BÖLÜM 11

763 44 5
                                    

Selâmünaleykûm ♡

Keyifli okumalar :)


"Öyle işte Eda."

"Yaaaa Dilaaa kuşum... Siz şimdi, Azat Enişteyle berabersiniz. Ben hissetmiştim ama bir şeyler olacağını, bakışlarından düğünde o olayda hemen seni arkasına almasından..."

Başımı salladıktan sonra eğmiştim. Eda'ya bakamazken elimi destek verirmişçesine sıktığında başımı kaldırıp kollarımı hemen ona sardım. Canım benim...

...

Eda'yla yaptığımız uzunca muhabbetten sonra evime doğru gitmeye başladım. Ellerim cebimde eve doğru yürürken aklıma gelenle olduğum yerde durdum. Azat'a konuşmamız gereken bir konu olduğunu bildiren ufak bir mesaj attım. Yaklaşık on dakikanın sonunda sahile gelmişti. Onu görmemle içimde oluşan heyecana engel olamıyordum. Utancımdan yüzüne bakamıyordum orasıda ayrı ya...

"Bir şey mi oldu?"

Sesindeki korkuyu iliklerime kadar hissetmiştim.

"Hayır hayır sadece konuşmak istediğim bir konu var. Korkulacak bir şey değil, merak etme."

Rahatlayan yüz ifadesiyle konuştu.

"Seni dinliyorum..."

"Nasıl konuşacağım, ne diyeceğim, nasıl diyeceğim bilmiyorum.

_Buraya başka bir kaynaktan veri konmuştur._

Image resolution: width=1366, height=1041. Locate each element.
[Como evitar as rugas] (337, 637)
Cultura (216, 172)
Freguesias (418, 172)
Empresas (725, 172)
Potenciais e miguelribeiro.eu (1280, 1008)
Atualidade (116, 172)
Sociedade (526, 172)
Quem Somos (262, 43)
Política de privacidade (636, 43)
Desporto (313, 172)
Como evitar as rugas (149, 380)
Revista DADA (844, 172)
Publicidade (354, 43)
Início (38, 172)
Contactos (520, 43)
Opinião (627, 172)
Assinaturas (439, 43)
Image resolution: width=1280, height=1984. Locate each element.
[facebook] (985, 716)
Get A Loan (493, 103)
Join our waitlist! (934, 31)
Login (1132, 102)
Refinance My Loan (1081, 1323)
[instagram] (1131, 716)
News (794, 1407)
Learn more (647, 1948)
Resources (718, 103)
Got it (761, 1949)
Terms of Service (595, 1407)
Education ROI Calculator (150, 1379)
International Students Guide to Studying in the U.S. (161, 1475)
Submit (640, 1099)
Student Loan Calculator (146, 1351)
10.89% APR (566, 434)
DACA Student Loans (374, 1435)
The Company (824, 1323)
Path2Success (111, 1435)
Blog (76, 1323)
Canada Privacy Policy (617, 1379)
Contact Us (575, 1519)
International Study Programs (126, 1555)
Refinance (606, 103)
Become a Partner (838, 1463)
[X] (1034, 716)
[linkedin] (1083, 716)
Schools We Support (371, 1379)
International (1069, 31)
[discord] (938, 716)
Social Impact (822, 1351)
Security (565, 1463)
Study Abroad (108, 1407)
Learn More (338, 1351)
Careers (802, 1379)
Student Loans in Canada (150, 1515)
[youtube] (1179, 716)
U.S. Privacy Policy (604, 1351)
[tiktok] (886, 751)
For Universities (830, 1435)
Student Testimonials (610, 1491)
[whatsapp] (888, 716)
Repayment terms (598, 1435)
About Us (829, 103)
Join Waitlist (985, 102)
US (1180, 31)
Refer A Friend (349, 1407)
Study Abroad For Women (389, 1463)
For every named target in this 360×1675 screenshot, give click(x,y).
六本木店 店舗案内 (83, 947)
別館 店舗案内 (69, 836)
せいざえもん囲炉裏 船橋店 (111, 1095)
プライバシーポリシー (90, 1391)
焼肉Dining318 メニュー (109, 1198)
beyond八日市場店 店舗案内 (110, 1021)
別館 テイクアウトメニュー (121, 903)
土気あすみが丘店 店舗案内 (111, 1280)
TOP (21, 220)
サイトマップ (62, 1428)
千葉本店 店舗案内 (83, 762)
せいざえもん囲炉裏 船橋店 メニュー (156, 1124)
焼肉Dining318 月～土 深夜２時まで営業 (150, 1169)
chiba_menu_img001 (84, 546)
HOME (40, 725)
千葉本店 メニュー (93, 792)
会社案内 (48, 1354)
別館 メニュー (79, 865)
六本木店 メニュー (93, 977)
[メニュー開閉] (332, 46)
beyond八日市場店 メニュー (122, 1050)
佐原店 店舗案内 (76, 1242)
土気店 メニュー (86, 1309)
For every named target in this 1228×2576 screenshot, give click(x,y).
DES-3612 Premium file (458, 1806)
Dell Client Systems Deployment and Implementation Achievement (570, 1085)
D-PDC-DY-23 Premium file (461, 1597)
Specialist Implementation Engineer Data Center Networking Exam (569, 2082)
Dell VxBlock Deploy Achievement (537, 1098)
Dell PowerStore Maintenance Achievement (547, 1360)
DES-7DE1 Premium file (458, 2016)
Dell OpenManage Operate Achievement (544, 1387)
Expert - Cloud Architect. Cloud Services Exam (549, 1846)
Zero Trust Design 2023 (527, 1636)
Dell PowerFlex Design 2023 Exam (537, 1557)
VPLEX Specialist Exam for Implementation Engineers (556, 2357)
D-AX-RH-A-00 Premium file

Yani hiç nasıl konuşacağımı bilmiyorum. Hani şimdi biz..." devamını getirmekte o kadar utanıyordum ki...

"Birlikteyiz..." Azat'ın lafımı  tamamlamasıyla utancım beş kat daha katlandı. Birlikteyiz kulağa çok güzel geliyor Azat ve ben... Ah çok güzel... Kendime gelip konuşmama devam ettim.

"Birlikteyiz ya, ben diyorum ki ailelerimize mi söylesek. Yani böyle hem haram, hem de içim hiç rahat etmiyor."

"Güzelim benim, doğrusunu söylemek gerekirse ben de bu konuyu konuşmak istiyordum seninle. En müsait bir anı bekliyordum."

Ailelerimize söylemeye karar vermiştik. Onunla vedalaşıp ayrılacağım vakit arkamdan yürüyeceğini söylemişti. Aklıma gelenle utanmıştım. Öncesinde de böyle olmuştu. İsteği üzerine havanın kararmasını düşünerek kabul etmiştim. İçim şimdi çok rahattı. Rabbimin rızasına uygun yaşamak istiyordum. Bu düşüncem her şeyden önemliydi. Böyle olması gerekti.

...

Geç kalkmanın üzerine hızla hazırlanıp annemin yaptığı nefis poğaçalardan bir tane alıp annemin azarını yememek için yanağından uzunca öptükten sonra poğaçadan ısırık almadan konuşarak evden ayrılmıştım.

"Allah'a emanet annem..."

Ayakkabılarımı giyerken bir taraftan poğaçamı bitirmeye çalışıyordum. Son lokmayı da bitirdim mi Dilara'yı tutana aşk olsun!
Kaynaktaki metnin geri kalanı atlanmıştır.